Spending on dining and takeaway crashed more than 60 per cent, while accommodation spending plunged more than 80 per cent – a reflection of the lockdowns forcing people to stay home and not travel.
As the federal Parliament turns its attention this week to the government’s plans to extend the JobKeeper program and give businesses extra powers to alter employees’ working conditions, the treasury analysis shows Victoria will be needing the wage subsidy for months to come.
The JobKeeper changes, to be debated in Canberra this week, will extend the program to mid-2021.
In the December and March quarters, treasury forecasts there will be more Victorians accessing the subsidy than in the rest of the country combined – some 60 per cent of the nation’s total recipients.
The government said it had put about 280,000 businesses and nearly one million people on JobKeeper in Victoria, dishing out some $12.25 billion in payments for the state.
Separate research from the Australian National University’s Centre for Social Research found the recent COVID-related changes to JobKeeper and JobSeeker saved more than two million Aussies from poverty.
Mr Frydenberg on Sunday torched Mr Andrews’ handling of the COVID outbreak, turning up the volume on a sustained line of criticism coming from Canberra to Melbourne in recent days.
The Treasurer claimed the state’s response has “been like watching a slow car crash occurring”, and called Mr Andrews’ plans to extend the state of emergency for 12 months as a “complete overreach”.
“Victorians are in the dark,” Mr Frydenberg said.

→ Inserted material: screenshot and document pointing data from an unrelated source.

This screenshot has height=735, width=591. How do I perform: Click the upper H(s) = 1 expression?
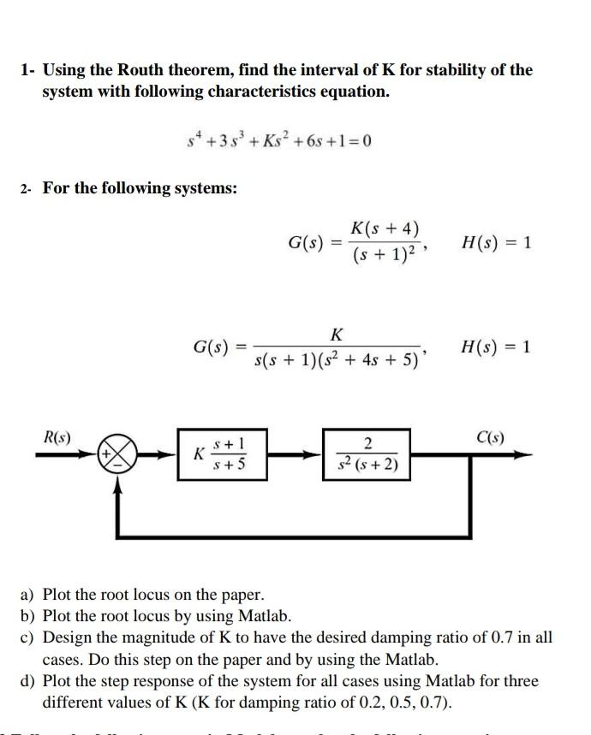[496, 242]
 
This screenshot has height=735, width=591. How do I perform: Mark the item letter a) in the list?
[27, 594]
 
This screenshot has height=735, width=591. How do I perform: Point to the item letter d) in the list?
[27, 681]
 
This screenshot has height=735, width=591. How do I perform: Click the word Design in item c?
[66, 637]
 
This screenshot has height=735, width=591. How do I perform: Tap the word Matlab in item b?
[266, 615]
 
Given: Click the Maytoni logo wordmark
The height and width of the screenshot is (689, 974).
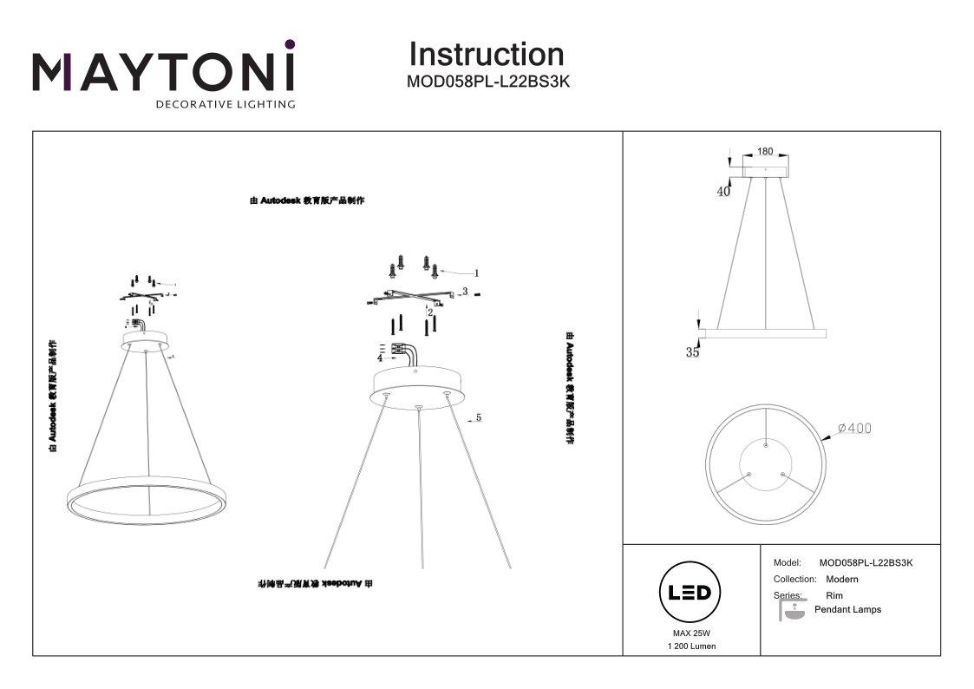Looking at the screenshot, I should point(163,71).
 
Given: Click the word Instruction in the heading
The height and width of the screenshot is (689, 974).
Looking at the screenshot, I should point(486,55).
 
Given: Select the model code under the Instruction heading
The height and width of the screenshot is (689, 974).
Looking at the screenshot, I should point(487,82).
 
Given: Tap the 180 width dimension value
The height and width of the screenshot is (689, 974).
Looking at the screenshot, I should point(764,151).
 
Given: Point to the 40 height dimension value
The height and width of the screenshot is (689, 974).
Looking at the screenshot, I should point(722,193).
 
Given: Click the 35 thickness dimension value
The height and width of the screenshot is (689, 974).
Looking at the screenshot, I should point(692,352).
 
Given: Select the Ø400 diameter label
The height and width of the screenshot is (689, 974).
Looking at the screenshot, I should point(855,429).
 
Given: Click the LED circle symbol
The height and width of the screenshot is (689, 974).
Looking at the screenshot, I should point(690,593).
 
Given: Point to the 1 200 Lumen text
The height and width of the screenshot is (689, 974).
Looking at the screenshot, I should point(691,646).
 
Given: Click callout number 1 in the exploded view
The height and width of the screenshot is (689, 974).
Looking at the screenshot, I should point(476,272).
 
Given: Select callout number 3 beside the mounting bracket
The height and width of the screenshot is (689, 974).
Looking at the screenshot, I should point(465,292).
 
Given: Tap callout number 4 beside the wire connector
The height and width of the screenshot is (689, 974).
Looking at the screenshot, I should point(380,357).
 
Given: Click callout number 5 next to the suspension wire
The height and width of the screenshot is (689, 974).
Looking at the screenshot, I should point(478,417).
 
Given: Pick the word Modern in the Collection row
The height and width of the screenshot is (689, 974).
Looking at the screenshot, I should point(841,579).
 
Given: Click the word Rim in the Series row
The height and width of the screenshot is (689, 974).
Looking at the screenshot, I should point(833,596).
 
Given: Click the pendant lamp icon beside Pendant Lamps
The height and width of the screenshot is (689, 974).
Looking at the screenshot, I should point(791,611).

“They don’t know what happens next.”
Mr Andrews shrugged off the criticisms, as he announced 114 new COVID cases and 11 deaths on Sunday, taking a not-so-veiled swipe at Mr Frydenberg’s focus on the economy.

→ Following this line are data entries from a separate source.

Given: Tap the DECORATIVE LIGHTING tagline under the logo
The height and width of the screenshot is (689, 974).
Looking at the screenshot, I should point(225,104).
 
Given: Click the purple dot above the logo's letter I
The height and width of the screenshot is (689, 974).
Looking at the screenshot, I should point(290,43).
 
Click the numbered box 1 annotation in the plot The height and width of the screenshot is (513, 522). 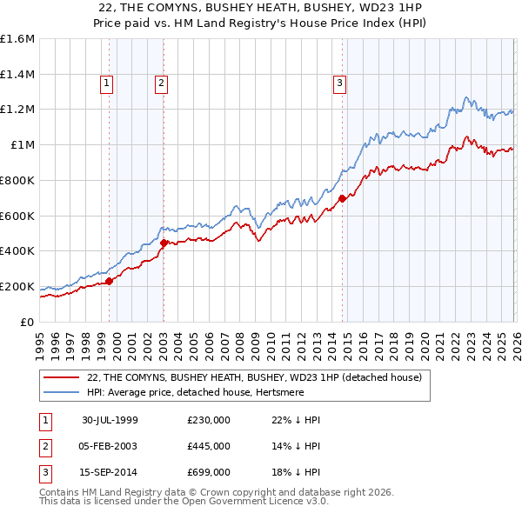[106, 83]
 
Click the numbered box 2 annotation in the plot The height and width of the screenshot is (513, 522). [162, 83]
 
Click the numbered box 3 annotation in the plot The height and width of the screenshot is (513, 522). [338, 83]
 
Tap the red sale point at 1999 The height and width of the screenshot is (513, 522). [110, 281]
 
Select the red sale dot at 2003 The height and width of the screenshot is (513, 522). [164, 243]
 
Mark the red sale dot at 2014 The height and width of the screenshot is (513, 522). [342, 198]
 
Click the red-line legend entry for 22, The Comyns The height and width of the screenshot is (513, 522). [254, 377]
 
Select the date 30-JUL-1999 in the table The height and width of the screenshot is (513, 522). [110, 420]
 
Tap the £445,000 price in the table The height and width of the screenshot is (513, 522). [209, 446]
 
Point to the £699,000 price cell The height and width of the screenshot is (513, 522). [209, 472]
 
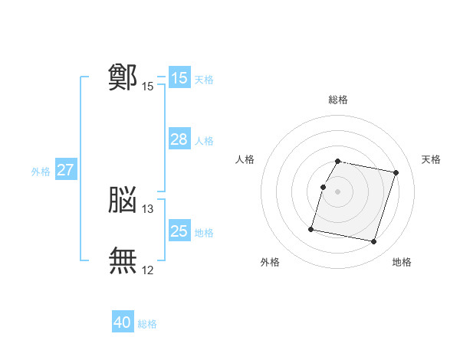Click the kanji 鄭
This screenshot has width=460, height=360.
pos(123,77)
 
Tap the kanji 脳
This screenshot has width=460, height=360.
pos(123,200)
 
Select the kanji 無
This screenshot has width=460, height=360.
pos(123,260)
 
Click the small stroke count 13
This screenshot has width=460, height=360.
pos(148,209)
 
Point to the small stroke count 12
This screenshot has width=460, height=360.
pos(148,270)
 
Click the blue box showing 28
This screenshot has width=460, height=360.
pos(179,139)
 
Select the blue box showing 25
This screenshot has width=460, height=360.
pos(179,231)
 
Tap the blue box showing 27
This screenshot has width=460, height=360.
pos(65,170)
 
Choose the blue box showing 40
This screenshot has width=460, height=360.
pos(123,323)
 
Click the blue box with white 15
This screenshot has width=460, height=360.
pos(179,78)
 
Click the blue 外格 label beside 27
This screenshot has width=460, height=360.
pos(41,172)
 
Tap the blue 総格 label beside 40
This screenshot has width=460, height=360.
pos(147,324)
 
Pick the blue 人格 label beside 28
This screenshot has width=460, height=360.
pos(204,141)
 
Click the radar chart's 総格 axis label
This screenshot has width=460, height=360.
pos(337,100)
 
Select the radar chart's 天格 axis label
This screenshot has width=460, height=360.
pos(431,159)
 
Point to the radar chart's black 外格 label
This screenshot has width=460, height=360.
pos(270,262)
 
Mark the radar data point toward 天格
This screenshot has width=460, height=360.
pos(396,173)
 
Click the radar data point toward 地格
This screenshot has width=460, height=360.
pos(373,242)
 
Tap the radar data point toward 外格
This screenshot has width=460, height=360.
pos(311,229)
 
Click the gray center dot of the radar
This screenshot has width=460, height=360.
pos(337,191)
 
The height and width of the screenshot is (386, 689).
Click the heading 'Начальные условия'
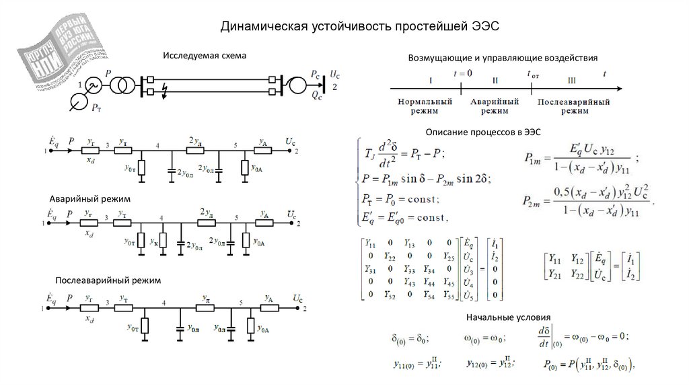(507, 317)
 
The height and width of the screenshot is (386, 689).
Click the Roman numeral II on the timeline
(495, 80)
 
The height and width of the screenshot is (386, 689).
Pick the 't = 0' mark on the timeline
(463, 72)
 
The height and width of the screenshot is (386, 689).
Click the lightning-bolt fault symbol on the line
(165, 92)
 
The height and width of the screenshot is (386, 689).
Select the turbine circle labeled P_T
(79, 102)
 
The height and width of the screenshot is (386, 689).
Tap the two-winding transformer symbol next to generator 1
(120, 85)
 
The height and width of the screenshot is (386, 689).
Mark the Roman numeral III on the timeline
(572, 80)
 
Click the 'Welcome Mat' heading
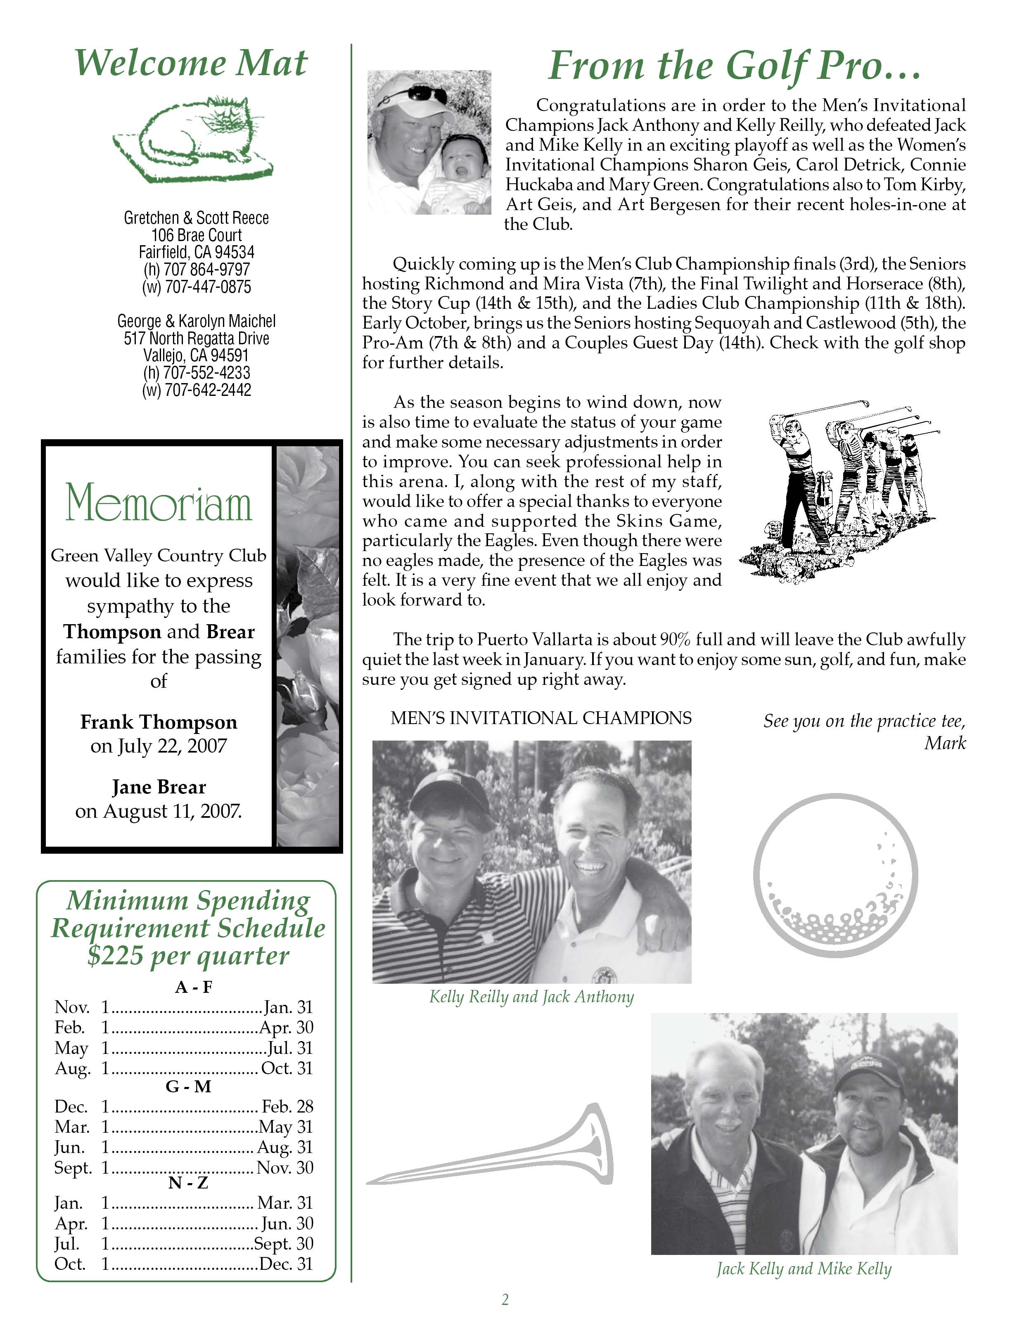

“I haven’t seen his comments and I actually have no interest in having an argument with him. What I would say is this, there is no economic recovery until you get the health problem fixed,” Mr Andrews said.

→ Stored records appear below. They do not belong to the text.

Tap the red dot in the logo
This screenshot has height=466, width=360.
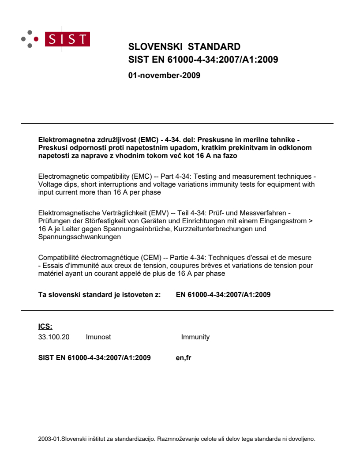coord(37,39)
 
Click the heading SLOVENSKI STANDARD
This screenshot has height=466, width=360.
coord(184,47)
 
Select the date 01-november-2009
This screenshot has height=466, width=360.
coord(164,75)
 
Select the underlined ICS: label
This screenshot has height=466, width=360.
coord(45,327)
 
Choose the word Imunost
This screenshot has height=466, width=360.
coord(98,337)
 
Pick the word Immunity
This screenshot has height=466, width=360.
coord(195,337)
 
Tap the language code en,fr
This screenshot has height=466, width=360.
coord(184,358)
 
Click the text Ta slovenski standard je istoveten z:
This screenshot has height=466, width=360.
coord(100,294)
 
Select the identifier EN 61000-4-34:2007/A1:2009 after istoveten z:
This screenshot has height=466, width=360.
coord(223,294)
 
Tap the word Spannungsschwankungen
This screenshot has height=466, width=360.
coord(79,237)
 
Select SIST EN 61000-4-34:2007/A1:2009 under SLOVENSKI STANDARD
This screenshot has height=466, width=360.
coord(203,60)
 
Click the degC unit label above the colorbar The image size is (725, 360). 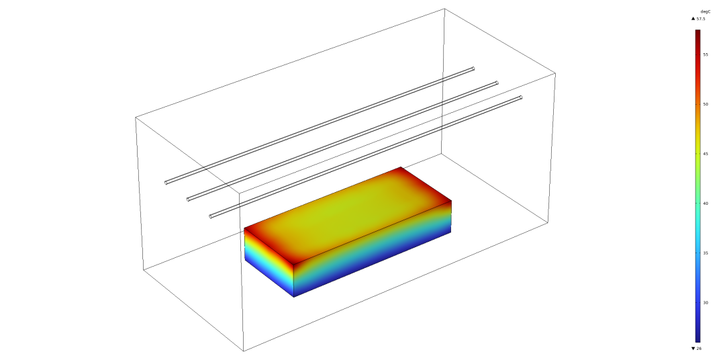[x=706, y=11]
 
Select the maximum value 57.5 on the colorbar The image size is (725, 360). [x=701, y=19]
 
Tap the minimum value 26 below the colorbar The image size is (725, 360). [x=699, y=349]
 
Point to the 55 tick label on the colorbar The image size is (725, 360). [x=706, y=54]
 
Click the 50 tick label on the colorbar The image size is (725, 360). [x=706, y=104]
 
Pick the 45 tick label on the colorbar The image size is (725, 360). [x=706, y=154]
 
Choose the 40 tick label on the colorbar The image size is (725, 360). [x=706, y=203]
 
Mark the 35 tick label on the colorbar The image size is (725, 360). [x=706, y=253]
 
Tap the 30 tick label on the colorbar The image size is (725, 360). [x=706, y=303]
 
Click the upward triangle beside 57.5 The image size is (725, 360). [x=693, y=19]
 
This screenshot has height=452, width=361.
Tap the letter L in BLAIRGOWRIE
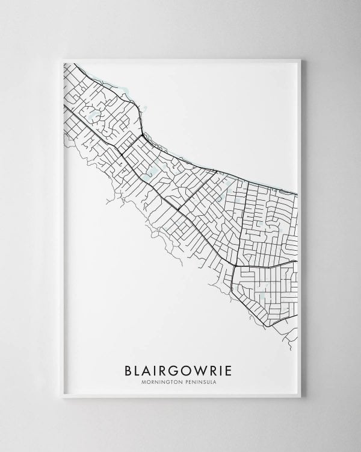137,367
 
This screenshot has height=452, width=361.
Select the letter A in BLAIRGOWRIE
148,367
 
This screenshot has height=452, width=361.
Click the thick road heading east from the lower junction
265,263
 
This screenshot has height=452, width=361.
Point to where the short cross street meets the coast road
141,136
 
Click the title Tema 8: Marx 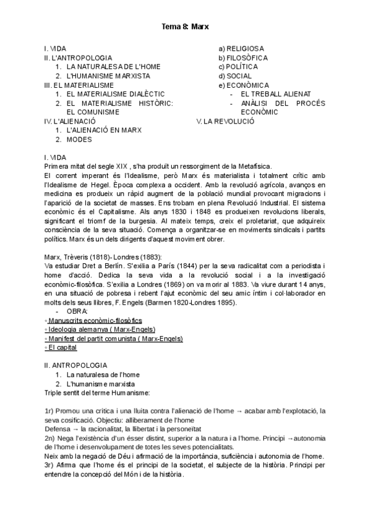click(185, 27)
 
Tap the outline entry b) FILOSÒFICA click(243, 57)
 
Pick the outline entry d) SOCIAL click(236, 76)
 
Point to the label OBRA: click(77, 311)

Also on the agenda in Parliament this week will be PM Scott Morrison’s new foreign relations bill to crack down on state and local governments signing international agreements.
This is another front in the simmering conflict between Canberra and Victoria, with the new legislation squarely aiming at the Belt and Road Initiative agreement Mr Andrews signed with the Chinese government.
It’s expected Labor will continue its attacks on the federal government and Aged Care Minister Richard Colbeck over failings in the sector, while the Coalition is likely to turn up its rhetoric on Labor state premiers keeping their borders closed to tourists.